Ao manifestar a Vossa Excelência que esta Nota e a Reversal que tenha a bondade de dirigir-me serão consideradas pelo meu Governo como um acordo sobre a matéria, aproveito a oportunidade para renovar-lhe os protestos da minha mais alta e distinta consideração. Assinado Mario Gutierrez Gutierrez. Ministro das Relações Exteriores e Culto.
Ao Excelentíssimo Senhor D. Cláudio Garcia de Souza, Embaixador Extraordinário e Plenipotenciário do Brasil. Nesta.”
2. Em resposta, me apraz manifestar a Vossa Excelência que meu Governo está de acordo com os termos da nota acima transcrita.
Tem-se a impressão de que o Embaixador Cláudio Garcia de Souza não tomou conhecimento do Protocolo Adicional, assinado pelo Embaixador Juracy Magalhães, ao concordar, sem nenhuma restrição, com o item 1, da Nota 1392 do Consulado boliviano, quando diz que o Brasil assumiu o compromisso de construir “sem ônus” a ponte sobre o rio Mamoré, “segundo o disposto no Protocolo Adicional de 1966.”
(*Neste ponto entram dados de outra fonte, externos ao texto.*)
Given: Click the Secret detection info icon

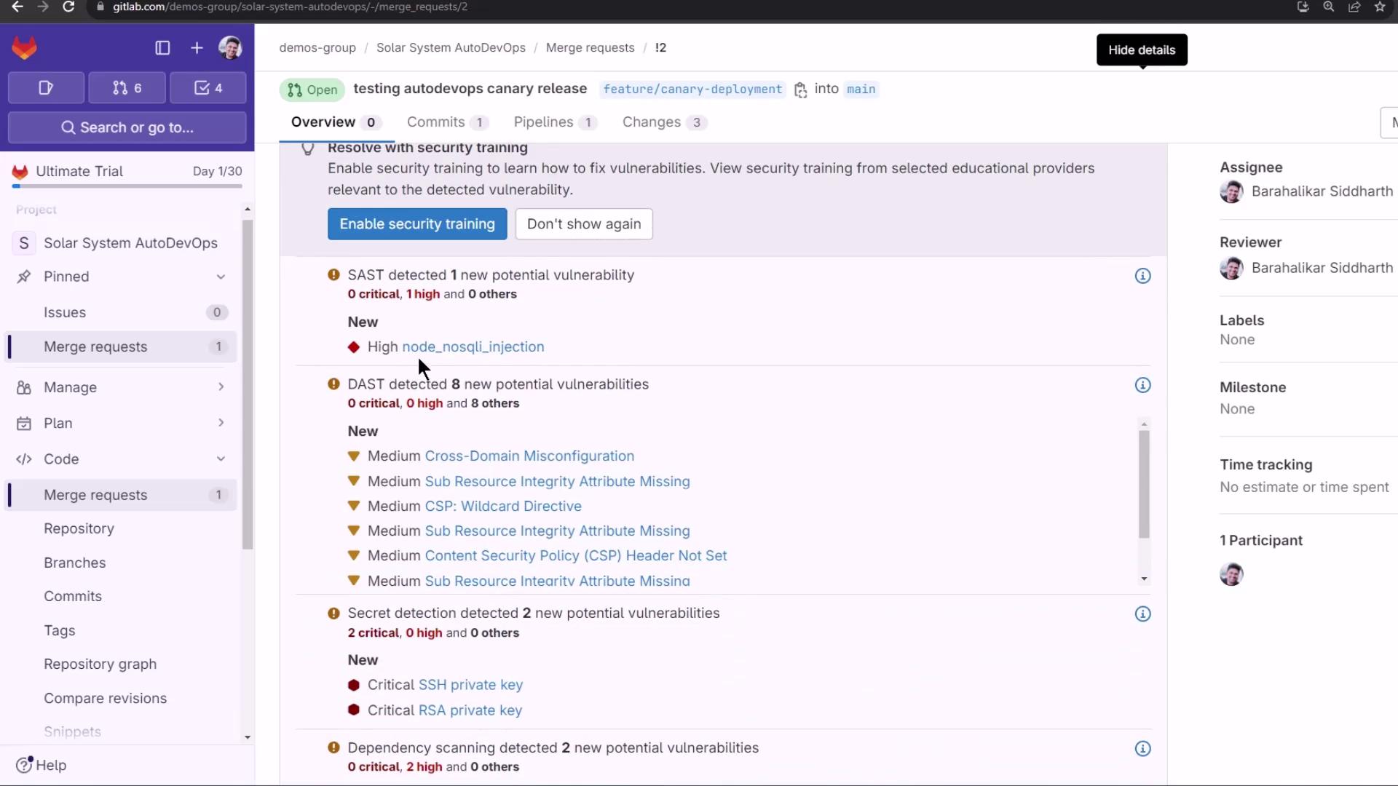Looking at the screenshot, I should click(1142, 614).
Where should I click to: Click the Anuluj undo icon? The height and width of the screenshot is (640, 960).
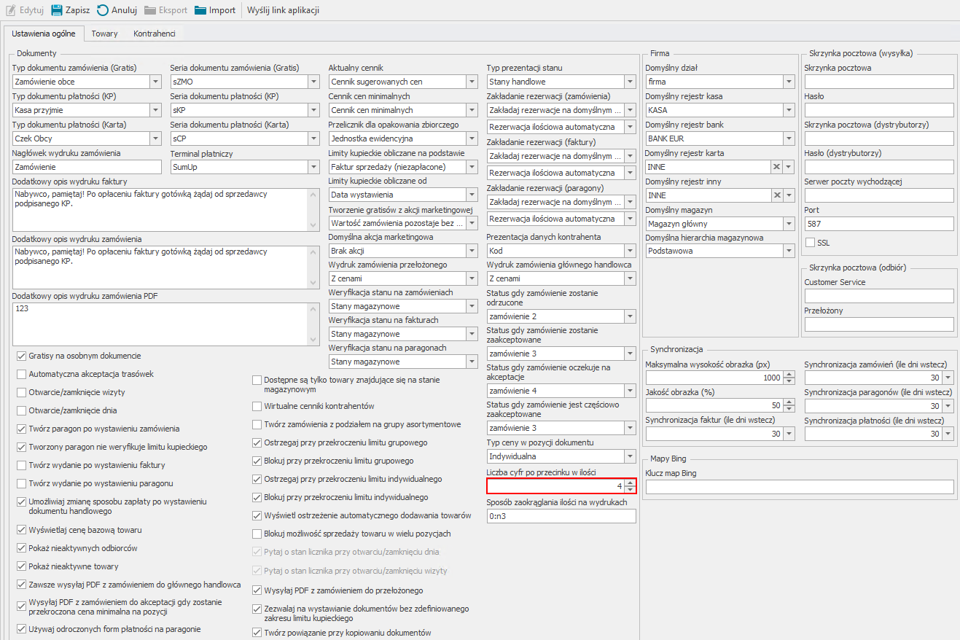pos(103,10)
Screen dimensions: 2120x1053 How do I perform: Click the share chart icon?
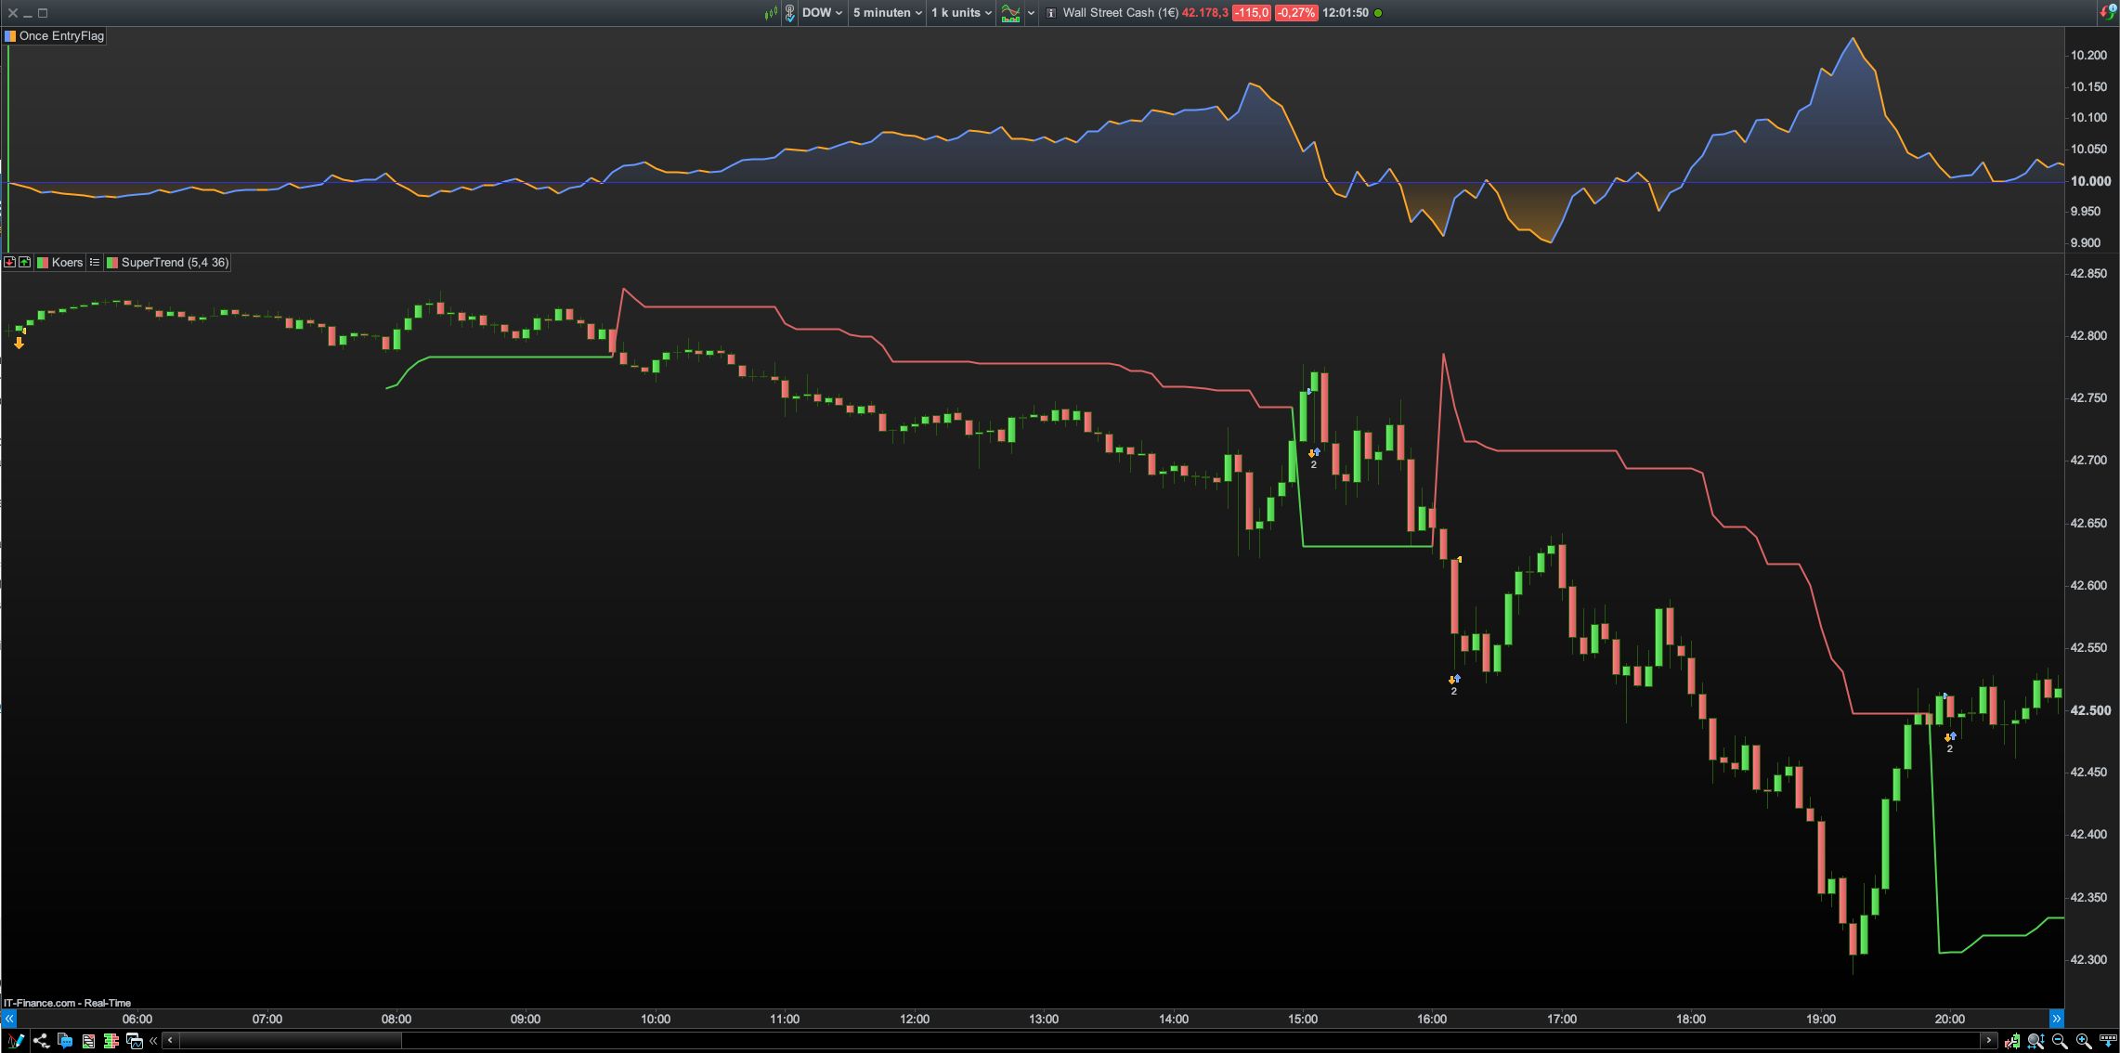[41, 1041]
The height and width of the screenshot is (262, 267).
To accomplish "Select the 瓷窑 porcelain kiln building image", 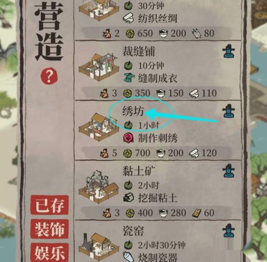I will point(99,247).
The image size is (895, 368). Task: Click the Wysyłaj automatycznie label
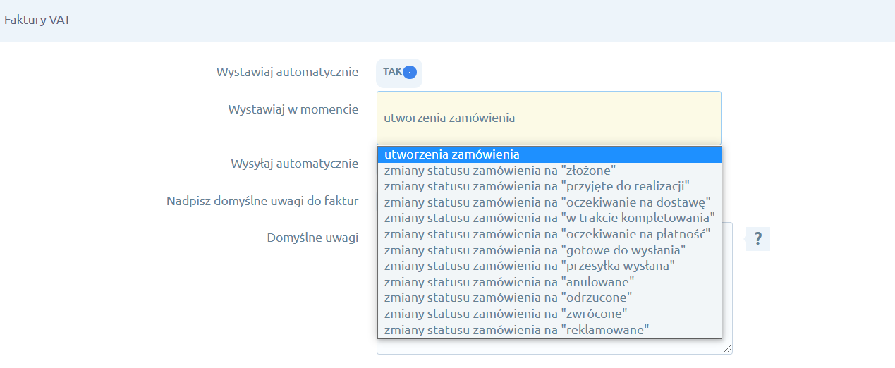pyautogui.click(x=295, y=164)
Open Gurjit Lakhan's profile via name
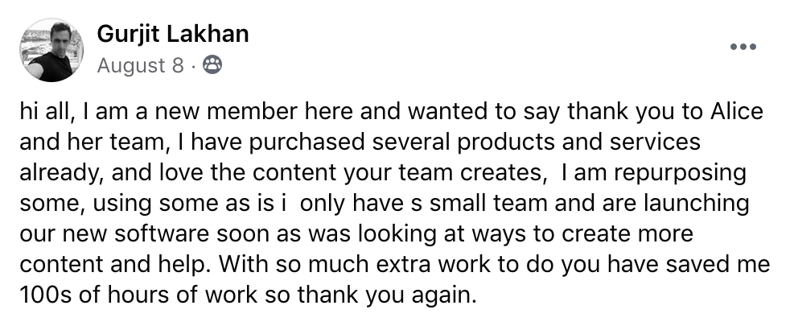The image size is (790, 322). [x=173, y=34]
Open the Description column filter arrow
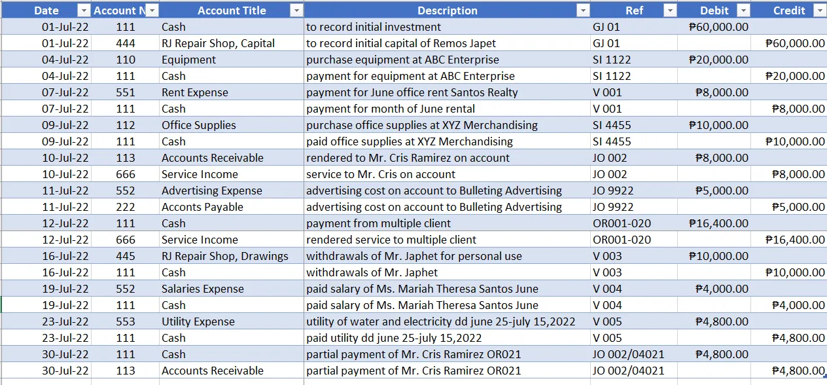The height and width of the screenshot is (385, 827). tap(583, 10)
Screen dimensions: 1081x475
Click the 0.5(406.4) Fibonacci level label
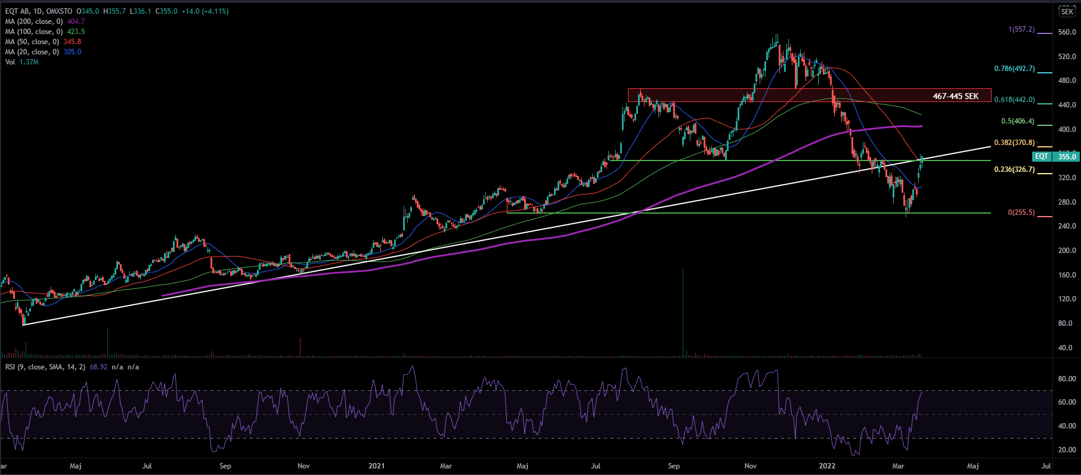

Em verdade, o Artigo IV do citado Protocolo diz que: As Altas Partes Contratantes coordenarão seus esforços para o “financiamento dos estudos e construção” de uma ponte sobre o rio Mamoré...
Chega-se à conclusão de que os interesses do Brasil não foram defendidos como deviam, na reunião da Comissão Mista Boliviano-Brasileira de Cooperação Econômica e Técnica, realizada em agosto daquele ano, e na reunião de Rio Branco, realizada em 29 de janeiro de 1969, pois o Governo Boliviano, usando a erradicação da ferrovia Madeira-Mamoré, soube tirar proveito em benefício próprio, como a construção de uma ponte sobre o rio Acre (Brasiléia / Cobija) e a “cooperação” do Governo brasileiro na construção das rodovias La Paz/Cobija, Riberalta/San Borja e estudar a possibilidade de construir uma ponte sobre o Arroio Conceição entre Puerto Suarez – Corumbá.
O certo é que o Protocolo Adicional ao Tratado de Petrópolis, assinado em 1966, foi promulgado através do Decreto n. 73.413, de 4 de janeiro de 1974 e, com base nele e nas Notas Reversais de 1971, aqui apresentadas, o Brasil e a Bolíiva assinam, em 14 de fevereiro de 2007, um acordo para a construção de uma ponte sobre o rio Mamoré entre as cidades de Guajará-Mirim no Brasil e Guayaramerín, na Bolívia, promulgado pelo Decreto n. 6.858, de 25 de maio de 2009.
O acordo em questão, ainda na parte dos “considerando”, afirma que:
1- Os custos decorrentes da elaboração dos estudos técnicos e ambientais, dos Projetos Básicos, Executivo e de Engenharia e da construção da ponte sobre o rio Mamoré serão cobertos pelo governo da República Federativa do Brasil...
Diante dos argumentos apresentados, chega-se à conclusão de que vincular “o presente” dado à Bolívia a uma dívida com 106 anos de atraso e ao Protocolo Adicional de 1966, como justificativa para pagamento é, simplesmente, esconder o interesse político entre as duas Nações ou o desconhecimento dos fatos históricos ligados à negociação que, através da Troca de Notas em 1971, nos fez assumir uma dívida inexistente.